Hybrid physical–ML pipeline for retrieving Ångström turbidity (β) and Ångström exponent (α) from clear-sky surface solar radiation (GHI, BNI, DHI), with AOD₅₅₀ derived from (β, α). MERRA-2 supplies priors and radiative-transfer inputs (including column water TQV used inside libRadtran); the current numbered TabPFN path predicts β and α, not a separate TPW state vector.

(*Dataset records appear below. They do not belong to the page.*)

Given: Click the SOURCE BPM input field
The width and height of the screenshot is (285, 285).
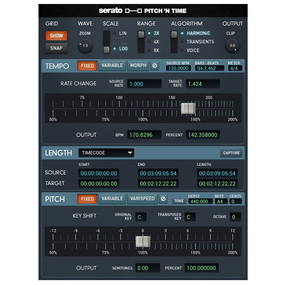Looking at the screenshot, I should (178, 68).
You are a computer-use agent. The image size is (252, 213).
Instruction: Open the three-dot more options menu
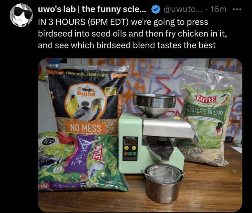tap(237, 10)
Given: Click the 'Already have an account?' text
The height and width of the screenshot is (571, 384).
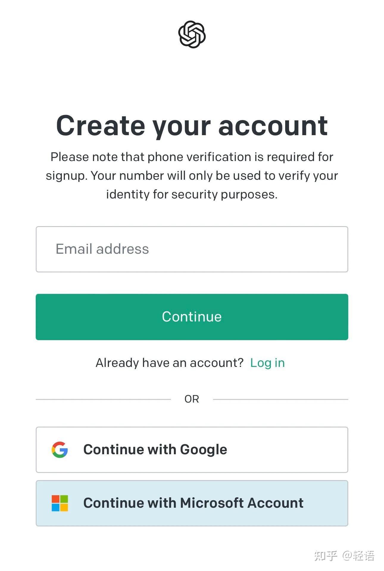Looking at the screenshot, I should (169, 363).
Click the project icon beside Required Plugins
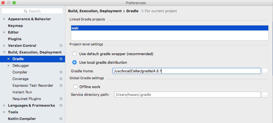273x123 pixels. tap(61, 99)
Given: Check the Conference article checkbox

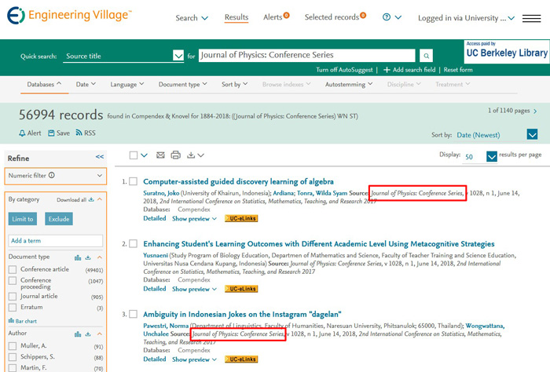Looking at the screenshot, I should (x=13, y=269).
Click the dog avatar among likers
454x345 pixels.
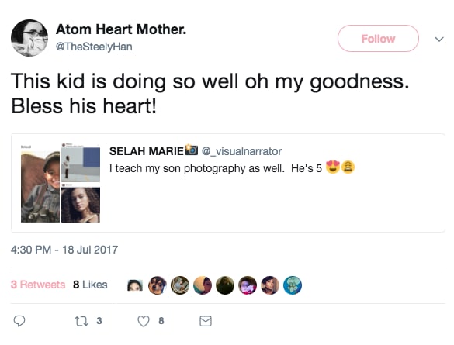pyautogui.click(x=158, y=285)
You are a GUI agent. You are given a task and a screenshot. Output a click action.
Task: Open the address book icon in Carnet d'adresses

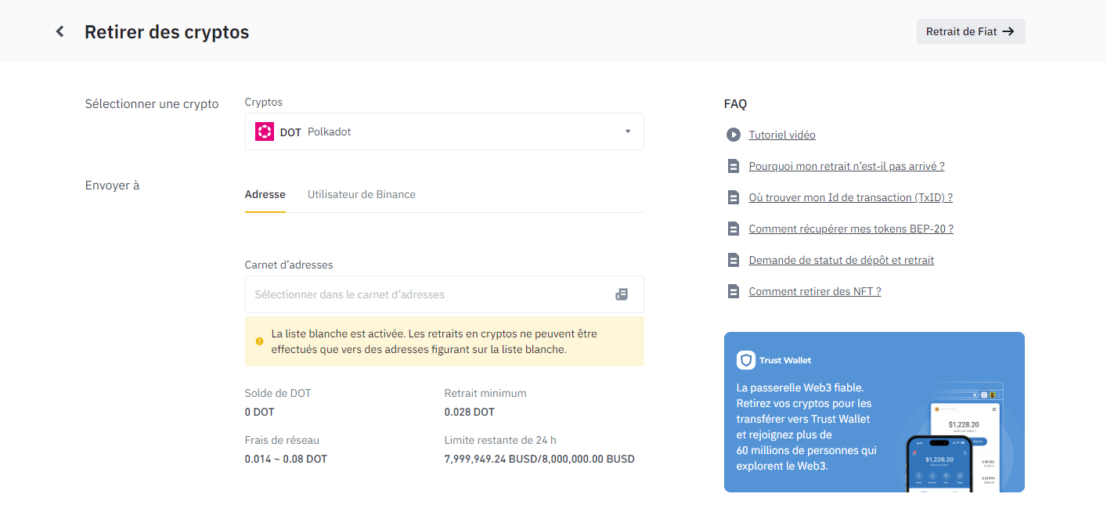[622, 294]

The pipeline combines physics-based retrievals and a tabular ML shortcut:
- libRadtran retrievals — same clear-sky stack on each row (
uvspec, DISORT, Kato2 bands, Ångström aerosol), state (β, α). Two variants inCode/libRadtran.py: least-squares (LS) —4a.retrieval_ls.py,retrieve_one_row_ls— and optimal estimation (OE) with MERRA priors on (β, α) —4b.retrieval_oe.py,retrieve_one_row_oe. - TabPFN — trained on LS- or OE-labeled tables from 4a / 4b (
MODE=ls/MODE=oe); at inference maps radiation + MERRA features to β and α without a per-row RT solve.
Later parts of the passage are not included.